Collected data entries
━━━━

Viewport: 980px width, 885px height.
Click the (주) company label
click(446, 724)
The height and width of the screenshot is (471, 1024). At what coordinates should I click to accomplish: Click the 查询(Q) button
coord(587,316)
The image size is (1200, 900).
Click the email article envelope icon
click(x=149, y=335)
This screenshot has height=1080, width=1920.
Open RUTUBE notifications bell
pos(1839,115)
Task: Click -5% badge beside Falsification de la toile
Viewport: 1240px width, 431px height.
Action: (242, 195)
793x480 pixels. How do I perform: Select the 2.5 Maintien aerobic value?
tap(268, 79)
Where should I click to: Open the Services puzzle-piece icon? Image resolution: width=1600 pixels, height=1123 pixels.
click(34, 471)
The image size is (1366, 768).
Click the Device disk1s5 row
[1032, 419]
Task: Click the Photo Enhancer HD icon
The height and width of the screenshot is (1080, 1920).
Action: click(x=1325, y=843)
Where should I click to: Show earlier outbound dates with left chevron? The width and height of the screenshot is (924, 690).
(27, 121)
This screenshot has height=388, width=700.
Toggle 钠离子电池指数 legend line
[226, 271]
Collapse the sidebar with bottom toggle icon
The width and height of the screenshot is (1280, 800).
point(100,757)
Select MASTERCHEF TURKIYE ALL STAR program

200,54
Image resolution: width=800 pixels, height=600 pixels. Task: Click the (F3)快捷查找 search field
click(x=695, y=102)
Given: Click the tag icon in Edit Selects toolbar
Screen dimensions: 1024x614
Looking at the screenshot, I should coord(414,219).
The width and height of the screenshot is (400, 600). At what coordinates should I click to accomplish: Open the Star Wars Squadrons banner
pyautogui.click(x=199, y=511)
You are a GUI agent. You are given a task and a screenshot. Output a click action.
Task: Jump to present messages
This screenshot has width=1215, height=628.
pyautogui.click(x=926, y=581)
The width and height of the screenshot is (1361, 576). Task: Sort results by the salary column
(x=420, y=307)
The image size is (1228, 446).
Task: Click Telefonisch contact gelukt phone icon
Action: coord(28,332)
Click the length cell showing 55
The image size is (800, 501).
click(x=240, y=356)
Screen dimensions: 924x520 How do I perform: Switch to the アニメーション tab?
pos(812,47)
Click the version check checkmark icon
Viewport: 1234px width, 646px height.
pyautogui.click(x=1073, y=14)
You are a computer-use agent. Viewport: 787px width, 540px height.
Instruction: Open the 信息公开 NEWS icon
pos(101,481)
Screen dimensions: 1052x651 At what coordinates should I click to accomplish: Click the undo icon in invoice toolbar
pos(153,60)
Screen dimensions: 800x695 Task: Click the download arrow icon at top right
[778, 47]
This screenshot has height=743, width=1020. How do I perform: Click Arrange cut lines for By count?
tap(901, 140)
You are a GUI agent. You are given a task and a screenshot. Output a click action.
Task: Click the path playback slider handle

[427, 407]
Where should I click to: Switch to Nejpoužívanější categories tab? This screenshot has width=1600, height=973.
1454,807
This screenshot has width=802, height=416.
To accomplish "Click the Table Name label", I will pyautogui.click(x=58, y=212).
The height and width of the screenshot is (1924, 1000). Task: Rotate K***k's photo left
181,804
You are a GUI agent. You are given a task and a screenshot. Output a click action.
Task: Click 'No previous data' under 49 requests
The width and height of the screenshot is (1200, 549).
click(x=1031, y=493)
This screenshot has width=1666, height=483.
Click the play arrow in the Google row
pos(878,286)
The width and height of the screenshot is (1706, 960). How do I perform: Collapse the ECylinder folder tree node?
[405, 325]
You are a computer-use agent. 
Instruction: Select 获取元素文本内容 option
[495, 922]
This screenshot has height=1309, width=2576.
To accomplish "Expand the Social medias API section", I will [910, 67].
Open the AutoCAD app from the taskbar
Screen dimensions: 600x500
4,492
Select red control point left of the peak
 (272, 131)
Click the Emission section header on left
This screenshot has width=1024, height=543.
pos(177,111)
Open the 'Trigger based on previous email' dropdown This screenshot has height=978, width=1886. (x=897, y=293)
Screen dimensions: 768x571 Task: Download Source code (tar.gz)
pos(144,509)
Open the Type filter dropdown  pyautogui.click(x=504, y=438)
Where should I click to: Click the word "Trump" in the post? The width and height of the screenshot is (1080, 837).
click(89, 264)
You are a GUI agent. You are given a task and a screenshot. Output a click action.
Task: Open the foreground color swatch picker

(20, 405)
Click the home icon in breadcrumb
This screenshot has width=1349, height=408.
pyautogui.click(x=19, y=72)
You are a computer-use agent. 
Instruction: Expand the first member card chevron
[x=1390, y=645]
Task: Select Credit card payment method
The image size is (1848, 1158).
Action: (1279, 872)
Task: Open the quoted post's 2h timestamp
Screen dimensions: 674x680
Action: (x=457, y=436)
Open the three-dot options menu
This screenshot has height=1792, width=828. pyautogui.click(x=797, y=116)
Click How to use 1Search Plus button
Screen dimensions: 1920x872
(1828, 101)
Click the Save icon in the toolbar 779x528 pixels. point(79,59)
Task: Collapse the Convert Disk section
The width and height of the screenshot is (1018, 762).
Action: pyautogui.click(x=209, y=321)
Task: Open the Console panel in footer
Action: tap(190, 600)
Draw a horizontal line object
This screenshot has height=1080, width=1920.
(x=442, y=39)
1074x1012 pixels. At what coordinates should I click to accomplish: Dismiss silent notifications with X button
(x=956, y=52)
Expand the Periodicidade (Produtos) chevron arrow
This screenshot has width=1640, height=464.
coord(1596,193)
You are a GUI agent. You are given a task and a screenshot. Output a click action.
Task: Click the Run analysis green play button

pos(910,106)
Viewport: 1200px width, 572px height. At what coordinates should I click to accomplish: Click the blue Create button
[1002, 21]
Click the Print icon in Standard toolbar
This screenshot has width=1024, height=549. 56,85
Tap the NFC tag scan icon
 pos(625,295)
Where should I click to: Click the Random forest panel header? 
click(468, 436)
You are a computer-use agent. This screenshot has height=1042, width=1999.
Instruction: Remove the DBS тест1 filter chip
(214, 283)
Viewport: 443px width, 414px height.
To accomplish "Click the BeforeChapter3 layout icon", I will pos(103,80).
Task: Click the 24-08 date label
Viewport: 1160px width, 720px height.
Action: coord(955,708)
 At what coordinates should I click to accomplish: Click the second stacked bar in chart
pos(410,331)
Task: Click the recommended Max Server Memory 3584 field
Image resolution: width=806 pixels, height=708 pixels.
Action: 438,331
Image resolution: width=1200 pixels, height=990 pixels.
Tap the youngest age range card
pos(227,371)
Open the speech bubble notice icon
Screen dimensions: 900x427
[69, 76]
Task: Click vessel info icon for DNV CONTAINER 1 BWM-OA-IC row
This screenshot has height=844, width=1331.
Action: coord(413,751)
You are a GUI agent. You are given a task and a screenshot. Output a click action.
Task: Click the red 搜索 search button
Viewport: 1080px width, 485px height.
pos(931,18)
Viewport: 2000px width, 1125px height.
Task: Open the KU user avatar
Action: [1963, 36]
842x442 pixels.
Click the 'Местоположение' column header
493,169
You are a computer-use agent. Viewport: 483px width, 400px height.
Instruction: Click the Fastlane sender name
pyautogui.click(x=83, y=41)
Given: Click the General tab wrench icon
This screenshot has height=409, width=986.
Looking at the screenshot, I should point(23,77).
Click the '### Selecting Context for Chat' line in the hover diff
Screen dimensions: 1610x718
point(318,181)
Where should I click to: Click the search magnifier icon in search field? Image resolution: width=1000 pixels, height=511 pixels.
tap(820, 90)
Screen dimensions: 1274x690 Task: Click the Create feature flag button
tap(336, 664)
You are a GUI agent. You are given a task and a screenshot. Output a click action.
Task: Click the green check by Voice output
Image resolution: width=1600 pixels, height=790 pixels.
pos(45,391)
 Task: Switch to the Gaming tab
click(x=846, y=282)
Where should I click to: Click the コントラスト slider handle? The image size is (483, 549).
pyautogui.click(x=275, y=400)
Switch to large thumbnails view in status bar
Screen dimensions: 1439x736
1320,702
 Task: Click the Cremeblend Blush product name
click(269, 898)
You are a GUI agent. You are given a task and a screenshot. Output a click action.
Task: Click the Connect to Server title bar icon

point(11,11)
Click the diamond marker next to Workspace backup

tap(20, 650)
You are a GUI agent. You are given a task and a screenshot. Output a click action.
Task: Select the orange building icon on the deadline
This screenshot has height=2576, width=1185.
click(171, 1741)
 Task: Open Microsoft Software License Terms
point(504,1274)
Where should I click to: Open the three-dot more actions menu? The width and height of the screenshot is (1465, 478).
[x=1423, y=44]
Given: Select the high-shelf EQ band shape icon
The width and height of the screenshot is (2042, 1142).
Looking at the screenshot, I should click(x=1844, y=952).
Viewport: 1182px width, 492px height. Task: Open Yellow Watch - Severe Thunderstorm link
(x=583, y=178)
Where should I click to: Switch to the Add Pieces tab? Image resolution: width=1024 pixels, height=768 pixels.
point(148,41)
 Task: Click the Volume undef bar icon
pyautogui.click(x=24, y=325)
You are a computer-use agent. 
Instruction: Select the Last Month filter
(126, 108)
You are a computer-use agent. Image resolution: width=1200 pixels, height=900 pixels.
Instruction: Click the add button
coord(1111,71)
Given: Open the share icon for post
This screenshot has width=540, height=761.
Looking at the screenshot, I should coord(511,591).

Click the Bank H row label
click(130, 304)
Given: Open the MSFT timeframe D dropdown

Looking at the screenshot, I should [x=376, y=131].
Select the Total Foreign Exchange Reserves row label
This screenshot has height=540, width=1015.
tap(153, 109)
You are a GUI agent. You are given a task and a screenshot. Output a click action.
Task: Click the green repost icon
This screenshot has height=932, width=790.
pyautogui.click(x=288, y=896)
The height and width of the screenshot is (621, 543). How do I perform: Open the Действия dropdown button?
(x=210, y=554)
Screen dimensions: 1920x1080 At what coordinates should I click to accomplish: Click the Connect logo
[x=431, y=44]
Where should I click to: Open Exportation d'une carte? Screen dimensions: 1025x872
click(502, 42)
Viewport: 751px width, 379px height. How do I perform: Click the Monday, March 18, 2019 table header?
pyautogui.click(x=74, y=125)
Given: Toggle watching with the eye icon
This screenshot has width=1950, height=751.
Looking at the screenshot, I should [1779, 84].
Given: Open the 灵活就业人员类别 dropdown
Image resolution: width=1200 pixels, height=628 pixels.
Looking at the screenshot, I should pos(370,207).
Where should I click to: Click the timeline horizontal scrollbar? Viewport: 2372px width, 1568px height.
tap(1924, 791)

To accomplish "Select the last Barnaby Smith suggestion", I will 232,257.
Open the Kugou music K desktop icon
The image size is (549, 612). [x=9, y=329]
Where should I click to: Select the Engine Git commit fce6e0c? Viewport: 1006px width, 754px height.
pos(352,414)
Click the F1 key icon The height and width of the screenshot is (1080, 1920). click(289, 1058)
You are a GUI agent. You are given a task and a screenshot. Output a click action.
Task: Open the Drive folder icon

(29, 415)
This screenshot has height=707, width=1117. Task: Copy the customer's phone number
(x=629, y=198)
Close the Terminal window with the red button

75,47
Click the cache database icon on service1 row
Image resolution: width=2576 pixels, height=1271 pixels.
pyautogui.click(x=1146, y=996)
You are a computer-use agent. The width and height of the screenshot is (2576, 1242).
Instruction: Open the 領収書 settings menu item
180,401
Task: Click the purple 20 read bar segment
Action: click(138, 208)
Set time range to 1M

━━━━

| TASK TO CARRY OUT |
Convert the entries starting at the line containing "Where should I click to: Click the word" and ending at the line containing "Action: (1279, 872)" into a Markdown table with the columns Row and Line. Number each row and leave out blank lines.

| THE REPLY |
| Row | Line |
|---|---|
| 1 | Where should I click to: Click the word "Trump" in the post? The width and height of the screenshot is (1080, 837). |
| 2 | click(89, 264) |
| 3 | You are a GUI agent. You are given a task and a screenshot. Output a click action. |
| 4 | Task: Open the foreground color swatch picker |
| 5 | (20, 405) |
| 6 | Click the home icon in breadcrumb |
| 7 | This screenshot has width=1349, height=408. |
| 8 | pyautogui.click(x=19, y=72) |
| 9 | You are a computer-use agent.  |
| 10 | Instruction: Expand the first member card chevron |
| 11 | [x=1390, y=645] |
| 12 | Task: Select Credit card payment method |
| 13 | The image size is (1848, 1158). |
| 14 | Action: (1279, 872) |